The most fundamental step in Christianity is to recognize how flawed you truly are, and then to turn to God as a response to that awareness. But what if I believe in my heart that I’m not as flawed as others are? For example, say that I am a chronic liar, but that my neighbour cheats on his wife. If I start thinking that infidelity is a more detestable act that lying is, then I will soon begin to think that my neighbour is a more detestable person than I am. Thus, if I only see myself as half as flawed as my neighbour, then I’m probably only going to turn to God with half of my heart, if at all.

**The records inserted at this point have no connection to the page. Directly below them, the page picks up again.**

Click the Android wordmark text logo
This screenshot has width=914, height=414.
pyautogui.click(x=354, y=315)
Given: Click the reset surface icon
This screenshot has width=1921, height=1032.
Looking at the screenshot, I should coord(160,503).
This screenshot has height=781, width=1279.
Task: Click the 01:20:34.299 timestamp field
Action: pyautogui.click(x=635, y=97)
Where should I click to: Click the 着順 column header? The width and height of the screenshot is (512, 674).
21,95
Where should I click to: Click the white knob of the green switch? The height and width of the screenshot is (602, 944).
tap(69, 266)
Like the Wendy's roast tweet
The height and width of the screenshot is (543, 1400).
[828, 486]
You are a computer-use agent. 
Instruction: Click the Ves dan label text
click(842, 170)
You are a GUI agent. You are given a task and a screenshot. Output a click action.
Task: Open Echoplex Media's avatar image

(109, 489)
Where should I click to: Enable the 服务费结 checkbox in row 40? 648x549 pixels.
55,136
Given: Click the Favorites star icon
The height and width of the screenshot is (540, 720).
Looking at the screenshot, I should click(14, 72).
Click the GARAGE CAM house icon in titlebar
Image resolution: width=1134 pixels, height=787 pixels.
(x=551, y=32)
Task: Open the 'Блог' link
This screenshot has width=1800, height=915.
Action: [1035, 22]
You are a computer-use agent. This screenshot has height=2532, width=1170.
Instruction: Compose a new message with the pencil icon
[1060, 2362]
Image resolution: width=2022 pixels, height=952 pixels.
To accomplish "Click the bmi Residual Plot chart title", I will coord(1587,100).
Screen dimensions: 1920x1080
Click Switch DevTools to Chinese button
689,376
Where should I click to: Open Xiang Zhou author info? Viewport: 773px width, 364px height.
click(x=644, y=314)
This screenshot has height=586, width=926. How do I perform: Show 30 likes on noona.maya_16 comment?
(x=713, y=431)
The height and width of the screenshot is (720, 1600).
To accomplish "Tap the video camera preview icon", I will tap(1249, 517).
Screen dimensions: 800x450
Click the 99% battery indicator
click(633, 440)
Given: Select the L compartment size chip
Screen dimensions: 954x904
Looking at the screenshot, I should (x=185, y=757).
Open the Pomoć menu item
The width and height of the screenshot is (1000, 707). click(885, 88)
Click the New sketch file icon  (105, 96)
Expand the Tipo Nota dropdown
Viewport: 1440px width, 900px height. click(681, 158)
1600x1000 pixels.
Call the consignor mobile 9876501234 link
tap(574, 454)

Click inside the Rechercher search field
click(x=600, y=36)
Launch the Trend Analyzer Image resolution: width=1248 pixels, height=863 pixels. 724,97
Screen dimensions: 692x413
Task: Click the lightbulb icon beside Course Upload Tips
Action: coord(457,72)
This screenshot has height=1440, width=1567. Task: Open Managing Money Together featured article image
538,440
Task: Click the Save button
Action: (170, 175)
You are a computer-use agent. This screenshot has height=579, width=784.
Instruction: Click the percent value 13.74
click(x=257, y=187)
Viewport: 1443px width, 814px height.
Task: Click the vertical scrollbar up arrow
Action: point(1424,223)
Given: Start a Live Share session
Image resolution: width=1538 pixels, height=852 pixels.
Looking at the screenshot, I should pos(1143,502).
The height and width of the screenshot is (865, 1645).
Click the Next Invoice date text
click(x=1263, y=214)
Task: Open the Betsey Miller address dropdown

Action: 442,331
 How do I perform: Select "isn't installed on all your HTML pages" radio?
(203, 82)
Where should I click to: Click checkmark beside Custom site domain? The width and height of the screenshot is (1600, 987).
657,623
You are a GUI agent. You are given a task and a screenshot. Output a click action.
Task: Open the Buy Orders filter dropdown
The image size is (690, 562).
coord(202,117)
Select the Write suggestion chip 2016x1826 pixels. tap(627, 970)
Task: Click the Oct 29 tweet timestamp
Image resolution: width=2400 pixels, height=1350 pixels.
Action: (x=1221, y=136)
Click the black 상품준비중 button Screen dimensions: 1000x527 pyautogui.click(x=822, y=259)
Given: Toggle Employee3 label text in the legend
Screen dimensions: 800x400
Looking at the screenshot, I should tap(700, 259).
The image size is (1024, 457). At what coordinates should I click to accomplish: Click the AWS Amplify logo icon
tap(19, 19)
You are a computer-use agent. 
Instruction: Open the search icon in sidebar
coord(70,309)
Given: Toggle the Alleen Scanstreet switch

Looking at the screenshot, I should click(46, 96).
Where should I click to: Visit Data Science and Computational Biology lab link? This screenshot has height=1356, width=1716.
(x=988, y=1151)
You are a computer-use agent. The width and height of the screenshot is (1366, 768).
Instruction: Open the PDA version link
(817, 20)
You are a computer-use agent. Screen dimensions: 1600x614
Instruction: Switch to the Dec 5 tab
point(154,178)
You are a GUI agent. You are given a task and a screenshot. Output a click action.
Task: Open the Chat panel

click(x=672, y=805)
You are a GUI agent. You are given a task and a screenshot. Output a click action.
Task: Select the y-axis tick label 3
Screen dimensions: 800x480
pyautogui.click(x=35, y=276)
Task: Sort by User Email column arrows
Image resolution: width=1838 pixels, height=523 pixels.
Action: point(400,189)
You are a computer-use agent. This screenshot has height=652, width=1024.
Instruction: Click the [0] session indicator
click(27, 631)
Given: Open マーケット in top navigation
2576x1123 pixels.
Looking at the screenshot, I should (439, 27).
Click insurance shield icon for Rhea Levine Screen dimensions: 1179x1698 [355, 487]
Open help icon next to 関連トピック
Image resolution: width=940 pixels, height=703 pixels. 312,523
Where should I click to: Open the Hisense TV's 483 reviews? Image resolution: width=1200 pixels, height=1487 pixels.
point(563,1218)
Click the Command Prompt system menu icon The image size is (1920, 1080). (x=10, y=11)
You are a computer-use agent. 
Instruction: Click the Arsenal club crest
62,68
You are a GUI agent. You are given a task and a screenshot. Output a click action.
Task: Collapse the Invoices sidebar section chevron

Examples of this type of thinking can be found all over the New Testament. Who were a lot of the people that responded to Jesus? Quite a few of them were prostitutes and tax collectors; people seen as the moral bottom-feeders of their society. They knew how flawed they were. And who were the ones who most vehemently opposed Jesus and everything that he was teaching? They were religious leaders; people who probably saw themselves as sitting atop the pyramid in the moral hierarchy. They had trouble believing that they were flawed, because they saw themselves as better than everyone else. Since they didn’t see themselves as being equally vile as the prostitutes and tax collectors, the religious leaders implicitly were saying that they didn’t need as much forgiveness as the prostitutes and tax collectors did.
So where am I going with all of this? I think that creating relative levels of wrongness for certain acts and behaviours will separate me from God. In fact, I don’t honestly think that I can call myself a Christian unless I can look into the eyes of a murderer, a rapist, or a pedophile and sincerely believe in the bottom of my heart that I am just as repulsive as he or she is.